A Christmas Wish
Good Morning to all my friends and visitors at Author's Den
It's Christmas Eve in Sydney Australia and at 8.21 am Daylight Saving Time, it's 35 degrees celcius already! We are expecting a top of 38, but where I live, close to the bottom of the Blue Mountains, we usually can expect it to be hotter than that. It's very humid so the chance of being energetic isn't high.
My Christmas this year is one of mixed feelings. My mother passed away on the 10th December, two weeks ago today. In her passing there was sadness, and yet there was relief that she was no longer in the limbo land of dementia and more importantly, her family no longer had to live with the knowledge that she had gangrene in her limbs and that it was spreading. My mother died without dignity, although I am told she died peacefully, with morphine being administered over a three week period that I imagine helped her to slip away quietly and with no pain. The only good thing about dementia is that the disease allowed her to be relatively pain free in spite of what was going on with her body.
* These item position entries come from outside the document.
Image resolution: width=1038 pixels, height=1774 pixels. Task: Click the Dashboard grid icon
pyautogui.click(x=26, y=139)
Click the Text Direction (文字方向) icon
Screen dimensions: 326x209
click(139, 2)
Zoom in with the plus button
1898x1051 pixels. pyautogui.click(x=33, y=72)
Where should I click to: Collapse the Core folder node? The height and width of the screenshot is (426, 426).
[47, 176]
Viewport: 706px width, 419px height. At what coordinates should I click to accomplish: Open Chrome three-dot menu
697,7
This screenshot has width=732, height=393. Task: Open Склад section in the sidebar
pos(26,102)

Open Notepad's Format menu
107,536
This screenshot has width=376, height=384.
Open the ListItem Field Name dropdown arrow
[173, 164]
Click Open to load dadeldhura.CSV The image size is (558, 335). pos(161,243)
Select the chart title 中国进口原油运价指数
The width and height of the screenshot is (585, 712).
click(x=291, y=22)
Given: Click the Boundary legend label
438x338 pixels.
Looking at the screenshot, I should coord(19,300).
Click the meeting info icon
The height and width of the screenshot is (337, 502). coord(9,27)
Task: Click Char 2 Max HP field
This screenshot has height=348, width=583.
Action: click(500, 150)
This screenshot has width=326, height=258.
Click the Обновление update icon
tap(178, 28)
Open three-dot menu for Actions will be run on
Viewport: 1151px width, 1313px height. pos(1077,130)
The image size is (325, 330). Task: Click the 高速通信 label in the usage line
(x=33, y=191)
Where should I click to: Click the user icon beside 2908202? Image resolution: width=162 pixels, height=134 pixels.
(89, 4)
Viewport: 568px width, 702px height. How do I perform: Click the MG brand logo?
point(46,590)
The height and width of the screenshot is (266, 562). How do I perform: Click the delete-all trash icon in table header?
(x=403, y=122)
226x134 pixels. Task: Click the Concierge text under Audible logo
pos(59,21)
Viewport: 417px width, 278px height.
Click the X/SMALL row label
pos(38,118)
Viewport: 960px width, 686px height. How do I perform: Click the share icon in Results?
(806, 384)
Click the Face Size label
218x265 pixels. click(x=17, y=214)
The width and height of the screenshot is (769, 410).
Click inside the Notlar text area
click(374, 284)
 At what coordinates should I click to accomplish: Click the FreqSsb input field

My youngest son, who is 36, lives in Geraldton Western Australia, with his lady Helen. Geraldton is approximately 4,500 kilometres from where I live, so it's a long way from home. Aaron's father, my ex husband, has been ill for all of this year with circulation problems. He also suffers from emphysema which is affecting his heart. Earlier this year he was taken to hospital by our daughter suffering extreme pain which was diagnosed as a blood clot in the groin. He was hospitalised and operated on to clear the arteries of the clot. Then he was watched for a few weeks. His right toes began to blacken and he was told that he would need a toe amputated.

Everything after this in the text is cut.